Un poliziotto chiama dalla caserma dei carabinieri di via Saffi in questura, nella notte tra il 13 e il 14 giugno a Varese, per chiedere i precedenti di Giuseppe Uva, fermato da poco, rimasto ore in caserma, poi morto in ospedale, con la sorella che fotografa il cadavere pieno di lividi e macchie rossastre e accusa chi lo aveva in custodia di averlo ucciso di botte.
L’agente chiede subito “la stampata di tutti i precedenti”. Poi ripete gli ordini del capoturno: servono “tutti i precedenti. Se ci sono delle note.. assolutamente tutto.. Tutti i precedenti comprensivi di sviluppi e note.. – ripete -. Veramente al cento per cento, serve per una cosa seria”.
L’agente che risponde dalla questura di Varese, dopo aver manifestato il suo stupore con un’imprecazione, prende gli ordini. Poi riceve la seconda telefonata dal poliziotto delle volanti in caserma.
Dopo la lettura dei precedenti – a carico di Uva ci sono solo precedenti di polizia – l’agente chiede: “C’ha anche stupefacenti per caso?”. “No stupefacenti non l’ho mica visto”.
La telefonata avviene quando le volanti sono nella caserma di via Saffi. Quindi, secondo gli avvocati della famiglia Uva, collocabile tra le 3.30 e le 6.45. Quando Alberto Biggiogero, l’amico di Giuseppe Uva, sente da un’altra stanza “le urla di Giuseppe che echeggiavano per tutta la caserma, assieme a colpi dal rumore sordo”, “urla incessanti per circa un’ora e mezza”.

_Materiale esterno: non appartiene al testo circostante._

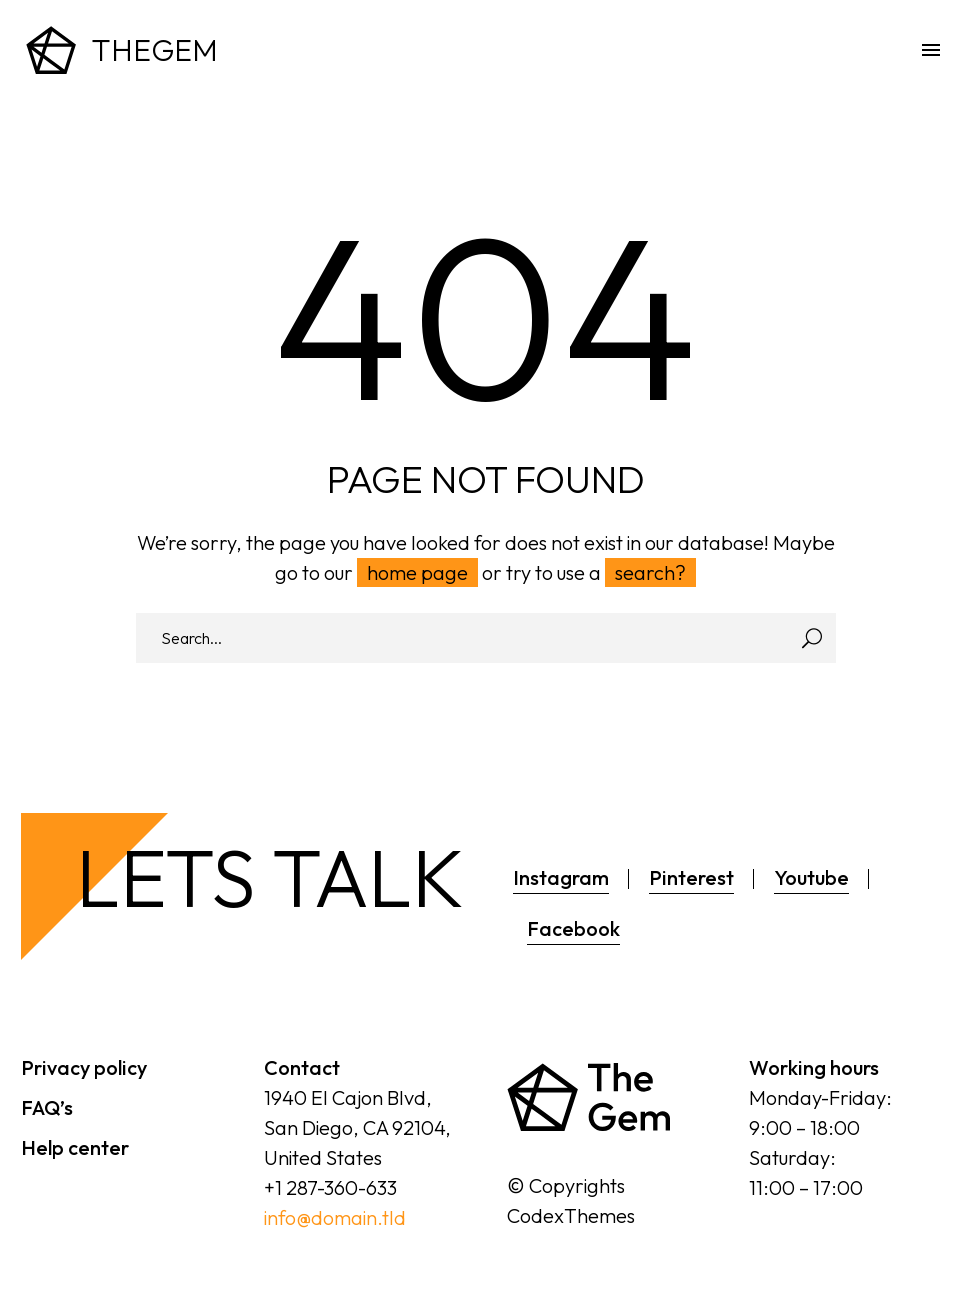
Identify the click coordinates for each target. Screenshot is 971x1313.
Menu (931, 50)
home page (417, 572)
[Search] (486, 638)
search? (650, 572)
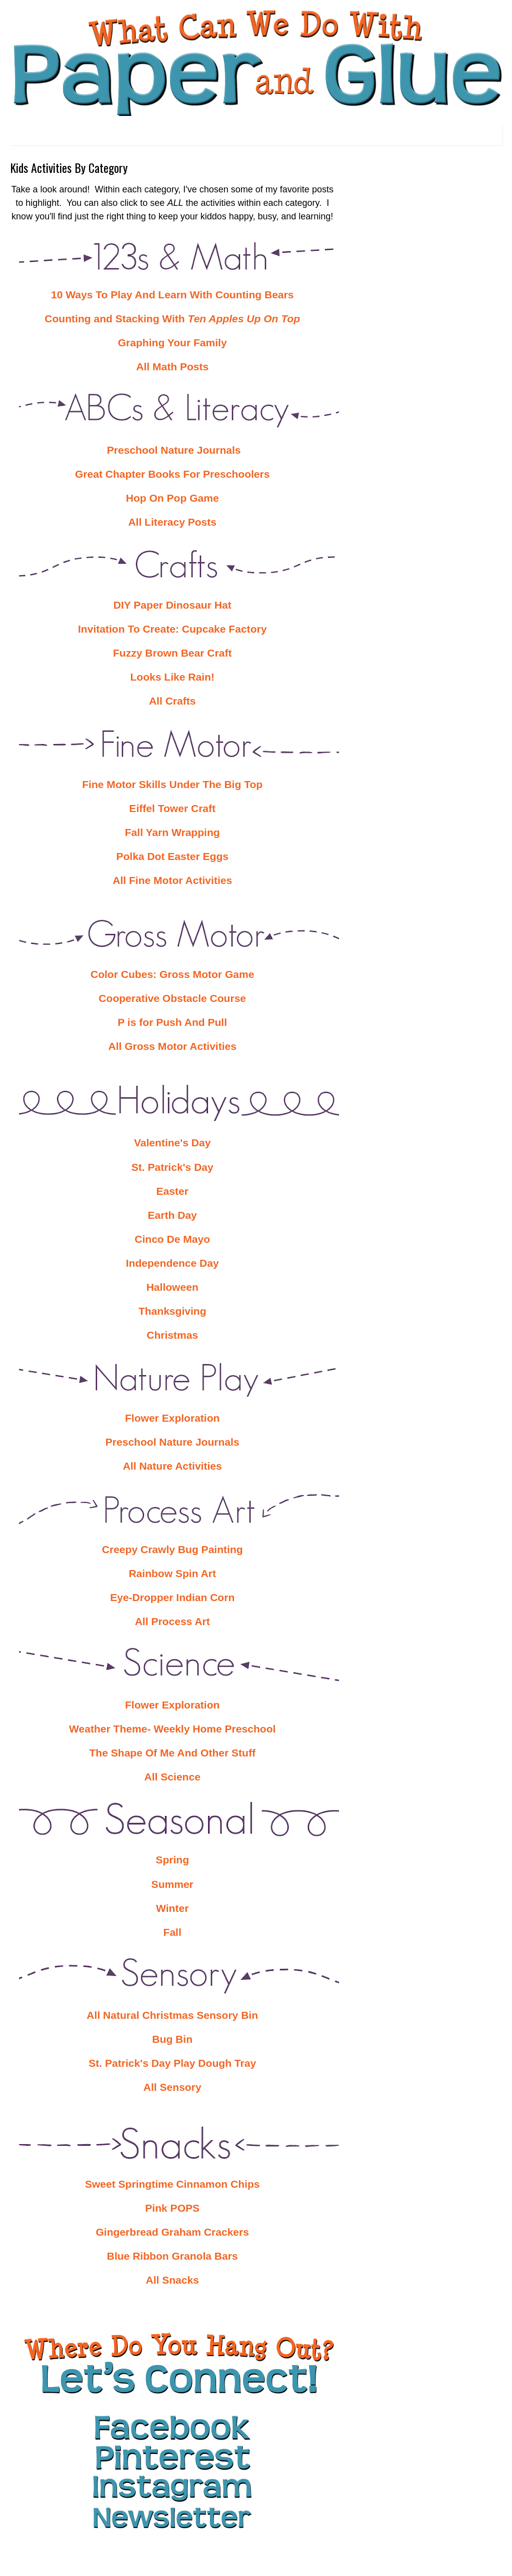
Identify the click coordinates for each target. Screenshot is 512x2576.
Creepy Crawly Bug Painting (172, 1549)
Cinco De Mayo (172, 1239)
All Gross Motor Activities (172, 1046)
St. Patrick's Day (173, 1167)
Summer (173, 1884)
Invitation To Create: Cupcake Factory (172, 629)
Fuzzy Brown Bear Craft (172, 653)
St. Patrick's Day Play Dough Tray (172, 2063)
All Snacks (172, 2280)
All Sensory (173, 2087)
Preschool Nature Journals (172, 450)
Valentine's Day (172, 1142)
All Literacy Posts (172, 522)
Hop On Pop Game (172, 498)
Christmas (172, 1335)
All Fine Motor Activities (172, 880)
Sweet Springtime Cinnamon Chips (172, 2184)
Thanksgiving (172, 1311)
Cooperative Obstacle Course (172, 998)
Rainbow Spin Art (172, 1573)
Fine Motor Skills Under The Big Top (172, 784)
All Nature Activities (172, 1466)
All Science (172, 1776)
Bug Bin (172, 2039)
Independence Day (172, 1263)
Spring (172, 1859)
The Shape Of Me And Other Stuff (172, 1752)
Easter (172, 1191)
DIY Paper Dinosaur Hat (173, 605)
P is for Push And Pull (172, 1022)
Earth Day (172, 1215)
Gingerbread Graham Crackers (172, 2232)
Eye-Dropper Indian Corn (172, 1597)
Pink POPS (172, 2208)
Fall (173, 1932)
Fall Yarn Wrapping (172, 832)
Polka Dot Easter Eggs (172, 856)
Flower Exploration (172, 1418)
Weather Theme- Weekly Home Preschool (172, 1728)
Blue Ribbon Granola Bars (172, 2256)
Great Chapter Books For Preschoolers (172, 474)
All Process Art (172, 1621)
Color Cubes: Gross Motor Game (172, 974)
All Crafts (172, 701)
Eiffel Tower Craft (172, 808)
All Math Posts (172, 366)
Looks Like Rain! (172, 677)
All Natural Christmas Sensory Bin (172, 2015)
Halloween (172, 1287)
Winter (172, 1908)
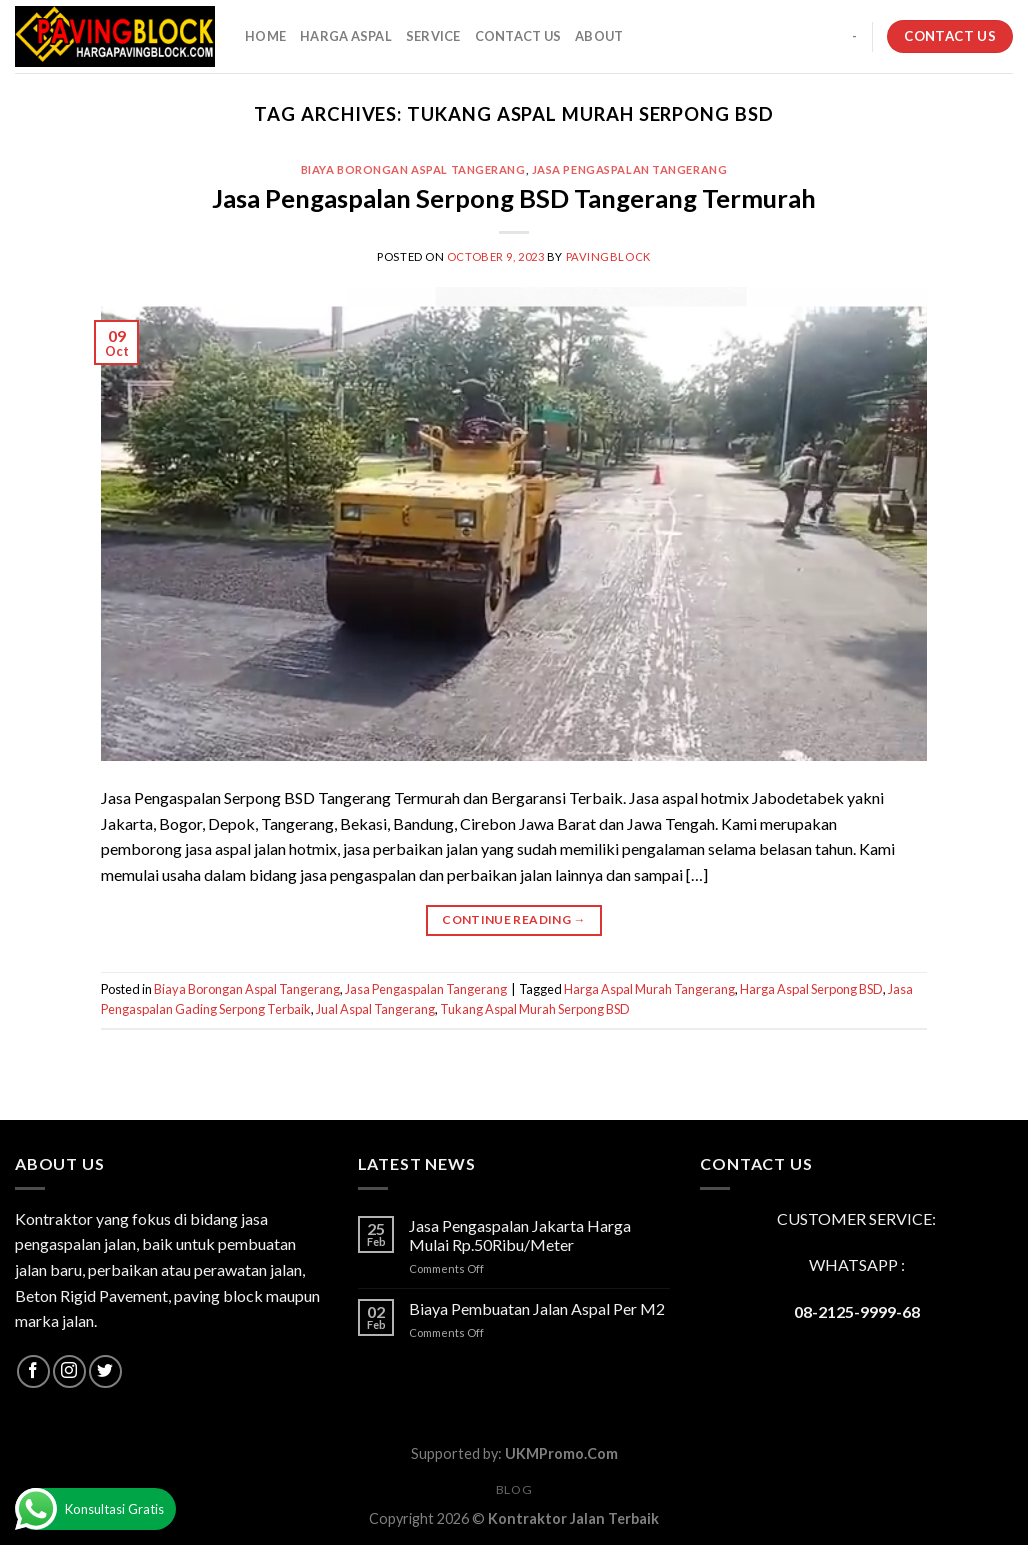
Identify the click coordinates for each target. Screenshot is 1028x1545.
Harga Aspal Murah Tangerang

Nella memoria presentata dall’avvocato Fabio Anselmo e Alessandra Pisa in procura, si chiede la riesumazione del cadavere e si sostiene che “gli agenti cercassero di attribuire ad Uva l’abuso di sostanze e avessero manifestato questa convinzione ai sanitari”. Le accuse dei legali nella memoria di 25 pagine sono pesantissime: sequestro di persona, abuso di potere, arresto illegale e omissione di soccorso e lesioni volontarie e omicidio preterintenzionale.